Every line of the data below should be written out word for word.

=== Data shown ===

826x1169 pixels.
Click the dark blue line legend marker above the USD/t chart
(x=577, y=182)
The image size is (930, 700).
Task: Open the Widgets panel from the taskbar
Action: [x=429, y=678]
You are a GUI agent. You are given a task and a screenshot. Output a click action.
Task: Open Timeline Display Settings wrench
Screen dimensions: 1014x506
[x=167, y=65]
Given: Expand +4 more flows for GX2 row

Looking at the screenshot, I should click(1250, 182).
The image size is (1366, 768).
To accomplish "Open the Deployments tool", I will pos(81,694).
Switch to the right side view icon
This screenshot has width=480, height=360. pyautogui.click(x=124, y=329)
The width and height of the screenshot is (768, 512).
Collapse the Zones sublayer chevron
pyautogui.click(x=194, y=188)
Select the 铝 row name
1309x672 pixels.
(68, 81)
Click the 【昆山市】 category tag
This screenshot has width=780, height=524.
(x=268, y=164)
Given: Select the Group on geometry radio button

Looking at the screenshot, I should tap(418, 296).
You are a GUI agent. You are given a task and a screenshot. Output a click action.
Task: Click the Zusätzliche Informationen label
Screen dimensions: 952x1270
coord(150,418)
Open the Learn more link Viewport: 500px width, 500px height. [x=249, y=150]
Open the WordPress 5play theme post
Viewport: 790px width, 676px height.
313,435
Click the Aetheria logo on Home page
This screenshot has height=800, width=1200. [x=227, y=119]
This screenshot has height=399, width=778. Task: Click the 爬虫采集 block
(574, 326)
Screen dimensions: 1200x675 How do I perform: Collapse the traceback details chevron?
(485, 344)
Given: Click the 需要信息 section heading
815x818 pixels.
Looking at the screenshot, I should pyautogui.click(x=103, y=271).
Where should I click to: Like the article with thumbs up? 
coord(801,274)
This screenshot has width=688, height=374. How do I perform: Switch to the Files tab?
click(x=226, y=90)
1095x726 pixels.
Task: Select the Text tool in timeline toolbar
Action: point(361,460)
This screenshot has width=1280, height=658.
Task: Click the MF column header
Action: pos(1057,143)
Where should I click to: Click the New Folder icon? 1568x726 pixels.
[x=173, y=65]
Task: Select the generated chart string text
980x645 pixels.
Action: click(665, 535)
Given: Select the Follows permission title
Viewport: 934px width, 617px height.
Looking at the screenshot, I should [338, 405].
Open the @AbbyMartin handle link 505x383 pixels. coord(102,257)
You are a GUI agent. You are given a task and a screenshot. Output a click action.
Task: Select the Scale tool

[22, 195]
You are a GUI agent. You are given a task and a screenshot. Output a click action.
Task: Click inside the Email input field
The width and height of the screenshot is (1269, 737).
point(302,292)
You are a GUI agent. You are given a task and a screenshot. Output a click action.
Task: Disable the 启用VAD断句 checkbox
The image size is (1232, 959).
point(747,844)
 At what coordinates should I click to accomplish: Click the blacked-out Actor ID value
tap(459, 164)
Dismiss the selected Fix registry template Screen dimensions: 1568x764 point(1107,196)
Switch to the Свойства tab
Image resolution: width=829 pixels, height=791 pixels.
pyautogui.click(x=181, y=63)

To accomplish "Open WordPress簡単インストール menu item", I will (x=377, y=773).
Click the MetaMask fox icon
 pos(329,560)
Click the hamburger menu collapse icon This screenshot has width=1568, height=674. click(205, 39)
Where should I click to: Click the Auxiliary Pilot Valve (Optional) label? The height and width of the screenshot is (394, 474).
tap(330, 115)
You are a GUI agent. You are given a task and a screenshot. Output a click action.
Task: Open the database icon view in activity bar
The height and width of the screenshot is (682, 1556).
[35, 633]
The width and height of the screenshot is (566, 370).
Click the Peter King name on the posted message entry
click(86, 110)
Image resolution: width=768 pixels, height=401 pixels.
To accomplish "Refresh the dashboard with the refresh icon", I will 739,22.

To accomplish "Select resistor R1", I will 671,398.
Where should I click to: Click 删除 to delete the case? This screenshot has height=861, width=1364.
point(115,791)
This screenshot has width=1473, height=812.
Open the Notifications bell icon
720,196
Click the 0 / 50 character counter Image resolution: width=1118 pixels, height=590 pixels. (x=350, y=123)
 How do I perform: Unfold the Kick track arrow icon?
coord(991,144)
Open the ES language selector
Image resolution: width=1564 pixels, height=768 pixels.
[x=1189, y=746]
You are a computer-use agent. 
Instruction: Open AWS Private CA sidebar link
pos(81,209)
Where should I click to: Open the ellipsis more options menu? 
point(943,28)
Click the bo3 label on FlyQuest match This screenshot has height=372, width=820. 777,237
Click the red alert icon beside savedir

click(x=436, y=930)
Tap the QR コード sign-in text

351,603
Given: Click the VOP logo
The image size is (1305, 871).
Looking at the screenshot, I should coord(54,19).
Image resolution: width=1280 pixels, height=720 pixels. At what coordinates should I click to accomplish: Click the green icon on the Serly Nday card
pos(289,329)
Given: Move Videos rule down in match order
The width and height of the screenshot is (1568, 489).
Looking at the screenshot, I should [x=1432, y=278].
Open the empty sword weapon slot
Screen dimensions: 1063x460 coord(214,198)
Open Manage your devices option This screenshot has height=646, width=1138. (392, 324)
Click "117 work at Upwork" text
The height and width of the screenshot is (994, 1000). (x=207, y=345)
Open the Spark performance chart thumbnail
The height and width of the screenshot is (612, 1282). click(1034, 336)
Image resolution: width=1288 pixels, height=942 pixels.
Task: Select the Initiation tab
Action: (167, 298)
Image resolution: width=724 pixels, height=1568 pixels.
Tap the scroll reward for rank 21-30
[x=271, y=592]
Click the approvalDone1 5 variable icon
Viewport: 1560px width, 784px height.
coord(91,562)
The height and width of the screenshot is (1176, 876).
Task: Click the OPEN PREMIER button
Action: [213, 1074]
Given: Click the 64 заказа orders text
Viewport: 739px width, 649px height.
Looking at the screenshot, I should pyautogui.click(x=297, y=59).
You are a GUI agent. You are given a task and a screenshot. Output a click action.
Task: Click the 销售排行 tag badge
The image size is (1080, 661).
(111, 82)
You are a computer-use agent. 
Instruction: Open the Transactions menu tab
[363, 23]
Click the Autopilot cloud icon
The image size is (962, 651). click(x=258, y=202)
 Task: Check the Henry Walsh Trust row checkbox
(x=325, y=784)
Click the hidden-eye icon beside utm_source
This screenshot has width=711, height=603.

===

Solution for this problem:
826x1169 pixels.
Click the dark blue line legend marker above the USD/t chart
(x=577, y=182)
The image size is (930, 700).
Task: Open the Widgets panel from the taskbar
Action: [x=429, y=678]
You are a GUI agent. You are given a task and a screenshot. Output a click action.
Task: Open Timeline Display Settings wrench
Screen dimensions: 1014x506
[x=167, y=65]
Given: Expand +4 more flows for GX2 row

Looking at the screenshot, I should click(1250, 182).
The image size is (1366, 768).
To accomplish "Open the Deployments tool", I will pos(81,694).
Switch to the right side view icon
This screenshot has width=480, height=360. pyautogui.click(x=124, y=329)
The width and height of the screenshot is (768, 512).
Collapse the Zones sublayer chevron
pyautogui.click(x=194, y=188)
Select the 铝 row name
1309x672 pixels.
(68, 81)
Click the 【昆山市】 category tag
This screenshot has width=780, height=524.
(x=268, y=164)
Given: Select the Group on geometry radio button

Looking at the screenshot, I should tap(418, 296).
You are a GUI agent. You are given a task and a screenshot. Output a click action.
Task: Click the Zusätzliche Informationen label
Screen dimensions: 952x1270
coord(150,418)
Open the Learn more link Viewport: 500px width, 500px height. [x=249, y=150]
Open the WordPress 5play theme post
Viewport: 790px width, 676px height.
313,435
Click the Aetheria logo on Home page
This screenshot has height=800, width=1200. [x=227, y=119]
This screenshot has height=399, width=778. Task: Click the 爬虫采集 block
(574, 326)
Screen dimensions: 1200x675 How do I perform: Collapse the traceback details chevron?
(485, 344)
Given: Click the 需要信息 section heading
815x818 pixels.
Looking at the screenshot, I should pyautogui.click(x=103, y=271).
Where should I click to: Like the article with thumbs up? 
coord(801,274)
This screenshot has width=688, height=374. How do I perform: Switch to the Files tab?
click(x=226, y=90)
1095x726 pixels.
Task: Select the Text tool in timeline toolbar
Action: point(361,460)
This screenshot has width=1280, height=658.
Task: Click the MF column header
Action: pos(1057,143)
Where should I click to: Click the New Folder icon? 1568x726 pixels.
[x=173, y=65]
Task: Select the generated chart string text
980x645 pixels.
Action: click(665, 535)
Given: Select the Follows permission title
Viewport: 934px width, 617px height.
Looking at the screenshot, I should [338, 405].
Open the @AbbyMartin handle link 505x383 pixels. coord(102,257)
You are a GUI agent. You are given a task and a screenshot. Output a click action.
Task: Select the Scale tool

[22, 195]
You are a GUI agent. You are given a task and a screenshot. Output a click action.
Task: Click inside the Email input field
The width and height of the screenshot is (1269, 737).
point(302,292)
You are a GUI agent. You are given a task and a screenshot. Output a click action.
Task: Disable the 启用VAD断句 checkbox
The image size is (1232, 959).
point(747,844)
 At what coordinates should I click to accomplish: Click the blacked-out Actor ID value
tap(459, 164)
Dismiss the selected Fix registry template Screen dimensions: 1568x764 point(1107,196)
Switch to the Свойства tab
Image resolution: width=829 pixels, height=791 pixels.
pyautogui.click(x=181, y=63)

To accomplish "Open WordPress簡単インストール menu item", I will (x=377, y=773).
Click the MetaMask fox icon
 pos(329,560)
Click the hamburger menu collapse icon This screenshot has width=1568, height=674. click(205, 39)
Where should I click to: Click the Auxiliary Pilot Valve (Optional) label? The height and width of the screenshot is (394, 474).
tap(330, 115)
You are a GUI agent. You are given a task and a screenshot. Output a click action.
Task: Open the database icon view in activity bar
The height and width of the screenshot is (682, 1556).
[35, 633]
The width and height of the screenshot is (566, 370).
Click the Peter King name on the posted message entry
click(86, 110)
Image resolution: width=768 pixels, height=401 pixels.
To accomplish "Refresh the dashboard with the refresh icon", I will 739,22.

To accomplish "Select resistor R1", I will 671,398.
Where should I click to: Click 删除 to delete the case? This screenshot has height=861, width=1364.
point(115,791)
This screenshot has width=1473, height=812.
Open the Notifications bell icon
720,196
Click the 0 / 50 character counter Image resolution: width=1118 pixels, height=590 pixels. (x=350, y=123)
 How do I perform: Unfold the Kick track arrow icon?
coord(991,144)
Open the ES language selector
Image resolution: width=1564 pixels, height=768 pixels.
[x=1189, y=746]
You are a computer-use agent. 
Instruction: Open AWS Private CA sidebar link
pos(81,209)
Where should I click to: Open the ellipsis more options menu? 
point(943,28)
Click the bo3 label on FlyQuest match This screenshot has height=372, width=820. 777,237
Click the red alert icon beside savedir

click(x=436, y=930)
Tap the QR コード sign-in text

351,603
Given: Click the VOP logo
The image size is (1305, 871).
Looking at the screenshot, I should coord(54,19).
Image resolution: width=1280 pixels, height=720 pixels. At what coordinates should I click to accomplish: Click the green icon on the Serly Nday card
pos(289,329)
Given: Move Videos rule down in match order
The width and height of the screenshot is (1568, 489).
Looking at the screenshot, I should [x=1432, y=278].
Open the empty sword weapon slot
Screen dimensions: 1063x460 coord(214,198)
Open Manage your devices option This screenshot has height=646, width=1138. (392, 324)
Click "117 work at Upwork" text
The height and width of the screenshot is (994, 1000). (x=207, y=345)
Open the Spark performance chart thumbnail
The height and width of the screenshot is (612, 1282). click(1034, 336)
Image resolution: width=1288 pixels, height=942 pixels.
Task: Select the Initiation tab
Action: (167, 298)
Image resolution: width=724 pixels, height=1568 pixels.
Tap the scroll reward for rank 21-30
[x=271, y=592]
Click the approvalDone1 5 variable icon
Viewport: 1560px width, 784px height.
coord(91,562)
The height and width of the screenshot is (1176, 876).
Task: Click the OPEN PREMIER button
Action: [213, 1074]
Given: Click the 64 заказа orders text
Viewport: 739px width, 649px height.
Looking at the screenshot, I should pyautogui.click(x=297, y=59).
You are a GUI agent. You are given a task and a screenshot. Output a click action.
Task: Click the 销售排行 tag badge
The image size is (1080, 661).
(111, 82)
You are a computer-use agent. 
Instruction: Open the Transactions menu tab
[363, 23]
Click the Autopilot cloud icon
The image size is (962, 651). click(x=258, y=202)
 Task: Check the Henry Walsh Trust row checkbox
(x=325, y=784)
Click the hidden-eye icon beside utm_source
This screenshot has width=711, height=603.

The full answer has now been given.